La pellicola di Daniele Misischia, prodotta dai Manetti Bros, è un concentrato di cultura pop, cinefilia e scommessa di cinema a basso budget. Che può piacere a videomaker e cinefili, ma suggestionare tutti
Se si pensa che il film ha alle spalle come produttori i Manetti Bros, i registi di Ammore e malavita, L’ispettore Coliandro e – qualcuno lo ricorda? – Piano 17, tutto risulta chiaro. Perché questo divertente e coraggioso B movie, come si sarebbe definito un tempo, è un concentrato di cultura pop, cinefilia e scommessa di cinema a basso budget. Un gioco fra amici complici che può divertire gli amanti del cinema di genere, soprattutto quelli sedotti dal trash&splatter&pulp.
Alessandro Roja, manager senza cuore, ha un appuntamento per un importantissimo affare. In macchina con l’autista, trova il tempo di essere antipatico con lui, con la moglie e con chi gli capita a tiro. Riesce anche a molestare in ascensore una delle sue – si presume numerose – amanti che si difende stritolandogli i gioielli e meritandosi una reazione compiaciuta (agli stronzi piacciono gli stronzi, così va il mondo).

§ DATI FORNITI:
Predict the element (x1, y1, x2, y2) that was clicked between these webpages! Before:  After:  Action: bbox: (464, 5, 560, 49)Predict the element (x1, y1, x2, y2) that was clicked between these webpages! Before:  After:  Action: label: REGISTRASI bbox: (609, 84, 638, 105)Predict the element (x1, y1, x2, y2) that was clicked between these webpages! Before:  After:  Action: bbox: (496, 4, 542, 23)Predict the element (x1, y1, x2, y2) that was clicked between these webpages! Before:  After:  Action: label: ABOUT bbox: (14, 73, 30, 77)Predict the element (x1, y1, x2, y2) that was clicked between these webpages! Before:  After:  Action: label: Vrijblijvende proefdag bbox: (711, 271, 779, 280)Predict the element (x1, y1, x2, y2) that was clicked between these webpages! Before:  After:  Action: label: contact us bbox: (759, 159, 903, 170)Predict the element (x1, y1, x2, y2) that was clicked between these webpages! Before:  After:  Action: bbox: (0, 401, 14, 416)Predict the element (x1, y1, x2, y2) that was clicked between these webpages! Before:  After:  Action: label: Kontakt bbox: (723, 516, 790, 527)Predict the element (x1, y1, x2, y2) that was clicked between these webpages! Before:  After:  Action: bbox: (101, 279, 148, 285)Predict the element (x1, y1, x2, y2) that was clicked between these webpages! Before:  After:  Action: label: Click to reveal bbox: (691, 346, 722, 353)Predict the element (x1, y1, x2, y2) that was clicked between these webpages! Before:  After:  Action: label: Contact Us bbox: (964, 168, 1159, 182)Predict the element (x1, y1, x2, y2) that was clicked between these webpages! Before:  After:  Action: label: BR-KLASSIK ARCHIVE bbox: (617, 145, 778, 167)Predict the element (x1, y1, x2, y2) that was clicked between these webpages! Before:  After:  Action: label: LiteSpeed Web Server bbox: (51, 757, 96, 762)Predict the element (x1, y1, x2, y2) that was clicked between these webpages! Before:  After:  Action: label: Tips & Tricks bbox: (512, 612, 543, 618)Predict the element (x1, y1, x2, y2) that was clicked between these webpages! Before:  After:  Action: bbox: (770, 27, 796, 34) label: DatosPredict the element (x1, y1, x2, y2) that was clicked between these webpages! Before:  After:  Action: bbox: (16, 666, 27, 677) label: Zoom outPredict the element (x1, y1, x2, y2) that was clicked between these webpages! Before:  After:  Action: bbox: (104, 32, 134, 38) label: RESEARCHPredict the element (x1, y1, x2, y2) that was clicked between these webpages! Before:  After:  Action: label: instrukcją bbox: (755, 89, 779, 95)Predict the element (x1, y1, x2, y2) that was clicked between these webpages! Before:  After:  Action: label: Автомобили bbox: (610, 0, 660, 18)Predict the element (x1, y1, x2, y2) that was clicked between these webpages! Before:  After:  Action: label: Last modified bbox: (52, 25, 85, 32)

§ VERIFICA LA COMPRENSIONE:
1. Secondo l'estratto della pagina, chi ha prodotto il film?
2. Indica se le seguenti affermazioni concordano con l'estratto della pagina, motivando ciascuna risposta con le parole del testo. (a) Il film viene definito un B movie. (b) Il manager interpretato da Alessandro Roja si mostra gentile con il suo autista. (c) La pellicola è di Daniele Misischia.
3. Riproduci dall'estratto della pagina il passo che comincia con le parole "La pellicola di" e si chiude dopo le parole "sedotti dal trash&splatter&pulp.".

§ ELENCO DELLE SOLUZIONI:
1. I Manetti Bros.

2.
(a) Sì: «questo divertente e coraggioso B movie».
(b) No: «trova il tempo di essere antipatico con lui».
(c) Sì: «La pellicola di Daniele Misischia».

3.
La pellicola di Daniele Misischia, prodotta dai Manetti Bros, è un concentrato di cultura pop, cinefilia e scommessa di cinema a basso budget. Che può piacere a videomaker e cinefili, ma suggestionare tutti
Se si pensa che il film ha alle spalle come produttori i Manetti Bros, i registi di Ammore e malavita, L’ispettore Coliandro e – qualcuno lo ricorda? – Piano 17, tutto risulta chiaro. Perché questo divertente e coraggioso B movie, come si sarebbe definito un tempo, è un concentrato di cultura pop, cinefilia e scommessa di cinema a basso budget. Un gioco fra amici complici che può divertire gli amanti del cinema di genere, soprattutto quelli sedotti dal trash&splatter&pulp.